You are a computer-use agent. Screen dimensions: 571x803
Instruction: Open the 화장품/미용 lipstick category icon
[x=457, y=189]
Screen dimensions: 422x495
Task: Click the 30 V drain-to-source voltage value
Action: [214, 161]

......

#### [Your goal]
The lines from the one containing "Instruction: Open the" through the last line of the records are the answer; set them down exactly and add nothing.

#### [Your response]
Instruction: Open the 화장품/미용 lipstick category icon
[x=457, y=189]
Screen dimensions: 422x495
Task: Click the 30 V drain-to-source voltage value
Action: [214, 161]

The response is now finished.